**EXERCISE INSTRUCTIONS:** Repeat the entries word for word. Leave nothing out.

**DATA:**

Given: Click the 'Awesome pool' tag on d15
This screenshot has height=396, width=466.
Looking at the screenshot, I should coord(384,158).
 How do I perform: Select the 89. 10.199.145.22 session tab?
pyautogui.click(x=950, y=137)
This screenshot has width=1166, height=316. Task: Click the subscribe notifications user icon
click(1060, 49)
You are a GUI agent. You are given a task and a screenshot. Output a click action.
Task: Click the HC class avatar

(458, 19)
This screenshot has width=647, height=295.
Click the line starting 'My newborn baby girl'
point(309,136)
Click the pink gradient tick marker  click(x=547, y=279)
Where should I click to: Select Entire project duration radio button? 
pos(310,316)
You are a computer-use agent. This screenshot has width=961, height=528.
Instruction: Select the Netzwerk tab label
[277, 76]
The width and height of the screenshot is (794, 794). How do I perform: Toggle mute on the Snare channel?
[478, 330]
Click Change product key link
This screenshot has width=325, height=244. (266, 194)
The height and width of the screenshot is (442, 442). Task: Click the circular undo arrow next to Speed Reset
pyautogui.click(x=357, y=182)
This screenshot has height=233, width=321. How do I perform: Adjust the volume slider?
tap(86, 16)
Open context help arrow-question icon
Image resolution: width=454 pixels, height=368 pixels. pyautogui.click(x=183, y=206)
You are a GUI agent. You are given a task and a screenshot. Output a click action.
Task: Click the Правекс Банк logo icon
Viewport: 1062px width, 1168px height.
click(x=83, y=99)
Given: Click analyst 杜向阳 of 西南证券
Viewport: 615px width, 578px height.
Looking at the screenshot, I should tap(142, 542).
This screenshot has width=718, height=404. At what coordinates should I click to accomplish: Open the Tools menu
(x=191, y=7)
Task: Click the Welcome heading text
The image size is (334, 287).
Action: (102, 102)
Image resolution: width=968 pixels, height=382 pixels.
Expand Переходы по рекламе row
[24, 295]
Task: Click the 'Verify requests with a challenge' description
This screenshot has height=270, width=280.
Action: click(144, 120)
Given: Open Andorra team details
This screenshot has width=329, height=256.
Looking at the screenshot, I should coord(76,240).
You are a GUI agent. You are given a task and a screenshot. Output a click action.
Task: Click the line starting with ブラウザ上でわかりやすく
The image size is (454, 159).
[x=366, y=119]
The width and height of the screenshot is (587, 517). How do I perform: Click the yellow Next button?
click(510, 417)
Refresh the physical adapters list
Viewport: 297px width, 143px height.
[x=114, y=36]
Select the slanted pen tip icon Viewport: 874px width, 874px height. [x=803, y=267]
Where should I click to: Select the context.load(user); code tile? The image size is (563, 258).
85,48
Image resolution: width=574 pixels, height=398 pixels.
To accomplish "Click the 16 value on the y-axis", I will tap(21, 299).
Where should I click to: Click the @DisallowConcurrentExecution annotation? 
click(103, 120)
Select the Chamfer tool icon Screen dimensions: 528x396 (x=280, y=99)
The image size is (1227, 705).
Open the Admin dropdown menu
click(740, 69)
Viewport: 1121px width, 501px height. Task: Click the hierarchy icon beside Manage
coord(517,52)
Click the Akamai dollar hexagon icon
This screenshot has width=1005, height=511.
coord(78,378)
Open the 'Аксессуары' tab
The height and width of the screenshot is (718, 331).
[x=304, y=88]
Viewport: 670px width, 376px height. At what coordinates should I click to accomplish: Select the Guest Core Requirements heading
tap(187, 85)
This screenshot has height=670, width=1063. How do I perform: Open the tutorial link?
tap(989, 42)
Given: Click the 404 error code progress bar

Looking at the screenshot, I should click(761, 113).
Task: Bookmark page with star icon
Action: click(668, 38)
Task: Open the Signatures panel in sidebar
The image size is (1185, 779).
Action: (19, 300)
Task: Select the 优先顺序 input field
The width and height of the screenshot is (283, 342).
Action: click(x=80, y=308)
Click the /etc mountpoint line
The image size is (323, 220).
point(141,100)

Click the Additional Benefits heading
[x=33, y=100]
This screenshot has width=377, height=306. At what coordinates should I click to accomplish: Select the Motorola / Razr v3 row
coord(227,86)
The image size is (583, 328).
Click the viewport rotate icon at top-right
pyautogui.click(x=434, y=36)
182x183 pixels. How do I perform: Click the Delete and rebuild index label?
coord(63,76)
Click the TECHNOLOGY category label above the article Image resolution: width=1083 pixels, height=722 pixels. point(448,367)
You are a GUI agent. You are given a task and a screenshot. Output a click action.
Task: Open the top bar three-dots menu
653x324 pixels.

**YOUR RESPONSE:**
Given: Click the 'Awesome pool' tag on d15
This screenshot has height=396, width=466.
Looking at the screenshot, I should coord(384,158).
 How do I perform: Select the 89. 10.199.145.22 session tab?
pyautogui.click(x=950, y=137)
This screenshot has width=1166, height=316. Task: Click the subscribe notifications user icon
click(1060, 49)
You are a GUI agent. You are given a task and a screenshot. Output a click action.
Task: Click the HC class avatar

(458, 19)
This screenshot has width=647, height=295.
Click the line starting 'My newborn baby girl'
point(309,136)
Click the pink gradient tick marker  click(x=547, y=279)
Where should I click to: Select Entire project duration radio button? 
pos(310,316)
You are a computer-use agent. This screenshot has width=961, height=528.
Instruction: Select the Netzwerk tab label
[277, 76]
The width and height of the screenshot is (794, 794). How do I perform: Toggle mute on the Snare channel?
[478, 330]
Click Change product key link
This screenshot has width=325, height=244. (266, 194)
The height and width of the screenshot is (442, 442). Task: Click the circular undo arrow next to Speed Reset
pyautogui.click(x=357, y=182)
This screenshot has height=233, width=321. How do I perform: Adjust the volume slider?
tap(86, 16)
Open context help arrow-question icon
Image resolution: width=454 pixels, height=368 pixels. pyautogui.click(x=183, y=206)
You are a GUI agent. You are given a task and a screenshot. Output a click action.
Task: Click the Правекс Банк logo icon
Viewport: 1062px width, 1168px height.
click(x=83, y=99)
Given: Click analyst 杜向阳 of 西南证券
Viewport: 615px width, 578px height.
Looking at the screenshot, I should tap(142, 542).
This screenshot has width=718, height=404. At what coordinates should I click to accomplish: Open the Tools menu
(x=191, y=7)
Task: Click the Welcome heading text
The image size is (334, 287).
Action: (102, 102)
Image resolution: width=968 pixels, height=382 pixels.
Expand Переходы по рекламе row
[24, 295]
Task: Click the 'Verify requests with a challenge' description
This screenshot has height=270, width=280.
Action: click(144, 120)
Given: Open Andorra team details
This screenshot has width=329, height=256.
Looking at the screenshot, I should coord(76,240).
You are a GUI agent. You are given a task and a screenshot. Output a click action.
Task: Click the line starting with ブラウザ上でわかりやすく
The image size is (454, 159).
[x=366, y=119]
The width and height of the screenshot is (587, 517). How do I perform: Click the yellow Next button?
click(510, 417)
Refresh the physical adapters list
Viewport: 297px width, 143px height.
[x=114, y=36]
Select the slanted pen tip icon Viewport: 874px width, 874px height. [x=803, y=267]
Where should I click to: Select the context.load(user); code tile? The image size is (563, 258).
85,48
Image resolution: width=574 pixels, height=398 pixels.
To accomplish "Click the 16 value on the y-axis", I will tap(21, 299).
Where should I click to: Click the @DisallowConcurrentExecution annotation? 
click(103, 120)
Select the Chamfer tool icon Screen dimensions: 528x396 (x=280, y=99)
The image size is (1227, 705).
Open the Admin dropdown menu
click(740, 69)
Viewport: 1121px width, 501px height. Task: Click the hierarchy icon beside Manage
coord(517,52)
Click the Akamai dollar hexagon icon
This screenshot has width=1005, height=511.
coord(78,378)
Open the 'Аксессуары' tab
The height and width of the screenshot is (718, 331).
[x=304, y=88]
Viewport: 670px width, 376px height. At what coordinates should I click to accomplish: Select the Guest Core Requirements heading
tap(187, 85)
This screenshot has height=670, width=1063. How do I perform: Open the tutorial link?
tap(989, 42)
Given: Click the 404 error code progress bar

Looking at the screenshot, I should click(761, 113).
Task: Bookmark page with star icon
Action: click(668, 38)
Task: Open the Signatures panel in sidebar
The image size is (1185, 779).
Action: (19, 300)
Task: Select the 优先顺序 input field
The width and height of the screenshot is (283, 342).
Action: click(x=80, y=308)
Click the /etc mountpoint line
The image size is (323, 220).
point(141,100)

Click the Additional Benefits heading
[x=33, y=100]
This screenshot has width=377, height=306. At what coordinates should I click to accomplish: Select the Motorola / Razr v3 row
coord(227,86)
The image size is (583, 328).
Click the viewport rotate icon at top-right
pyautogui.click(x=434, y=36)
182x183 pixels. How do I perform: Click the Delete and rebuild index label?
coord(63,76)
Click the TECHNOLOGY category label above the article Image resolution: width=1083 pixels, height=722 pixels. point(448,367)
You are a GUI agent. You are given a task and a screenshot. Output a click action.
Task: Open the top bar three-dots menu
653x324 pixels.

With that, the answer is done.